伝説級と認定される条件は2つ、モンスターのレベルが最低250以上であること。5級、4級、3級、2級、1級、ゼロ級、超級とある内の最上位、超級ランク冒険者がパーティーを組んでも討伐できるか不明であること。この2つだ。ちなみに、モンスターのランク付けも同じく5〜超級まであって、それを超えると伝説級になるらしい。冒険者は皆ギルドに登録するときに、伝説級モンスターに遭遇した時は一も二もなく撤退し、最寄りのギルドに報告する事が義務付けられているとのことだ。


「色々とわかりました。。。でも、何故オレが冒険者に??」


「それは、伝説級モンスターを倒せるのは伝説級モンスターだけだからだ」


「そうなんですか。。。そういえば、冒険者のランクに伝説級がないのは??」


「たどり着くやつがいないからだ。現在世界中で登録されている超級冒険者は5人。どいつも化け物みたいに強いが、ギルド創立して100年以来伝説級モンスターを討伐した記録がないからだ」


「なるほど。そういうことなんですか」


「でもねカイト、お父さんも昔は1級まで行っててすごかったらしいんだから!」


へぇ。。。かなりすごいんじゃないかそれ?オレはこの少年のような父親には喧嘩じゃ絶対勝てないな。
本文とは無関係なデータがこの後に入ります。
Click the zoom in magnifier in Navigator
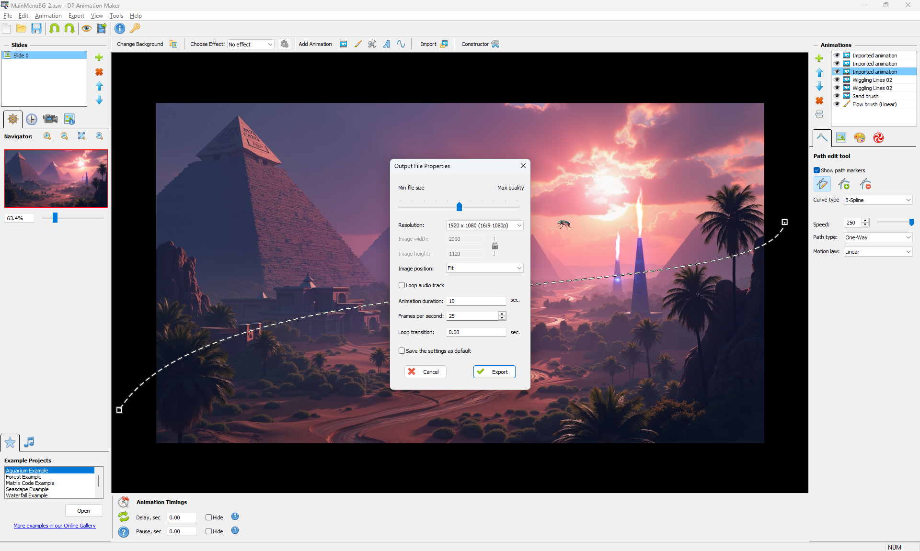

「まぁそんなわけでお前が強くなって金狼と共に銀狼を討伐できたらオレは仲間の仇が射てるってわけだ。人間の強さじゃ限界がある。正直、同じ伝説級の金狼を持つお前が来なけりゃ泣き寝入りするしかなかった話だ」


そう言ったスヴェンさんの表情は、とても悔しそうだった。


「お前も伝説級の不死鳥を追うには強さがいる。おまえにとっても悪くない話じゃあないと思うが?」


そうだ。

オレはモヤを取り戻さなきゃいけない。

選択肢は、ないんだ。


「、、、わかりました。オレ、ギルドに登録して冒険者になります」


「よっしゃ、よく言った。それでこそ男だ。リンダ、お前もギルドに今回の件報告に行かなきゃいけないだろう?カイトも連れて行って登録してきてやりな」


「そうね、わかったわ。それじゃあ準備ができたら一緒に行こうカイト」


「ああ、頼むよ」


「その前に、カイトさんを部屋に案内してさしあげて。リンクの部屋は何もないけど整頓はしてあるから」


「ありがとうございます。スヴェンさん、レイラさん。しばらく、お世話になります」


「ええ、こちらこそ。何かあれば遠慮なく言ってちょうだいね。でも、くれぐれも命の危険があるようなことはしないでほしいわ。リンダ、カイトさんにちゃんと守ってもらいなさいね」


「お、お母さん!こんなやつ、あたしが目を瞑っても倒せちゃうわよ!!」


「おぅカイト。俺がある程度闘い方を教えてやるが、、、リンダに手ぇ出したら輪切りにすんぞ?」


「は、、はい!心得ておきます。。。」


「もう、二人とも!いこ、カイト!」


オレはリンダに手を引かれ二階の弟が使って居た部屋に案内された。

リンダの部屋とは向かい同士だ。


階段を上る途中、

「誰が手ぇ繋いでいいと言ったぁっ!?」

「あなた、リンダももう大人なんだから」


と聞こえてきたが今は無視しよう。


入った部屋はベッドとタンス、小さなテーブルと椅子が置かれている小ざっぱりとした部屋だった。


「準備するから待っててね」


と言われ、とりあえずベッドに腰掛ける。


「今はモヤを取り返すために、頑張ろう」


オレは首のペンダントを手にとり、決意を固めたのであった。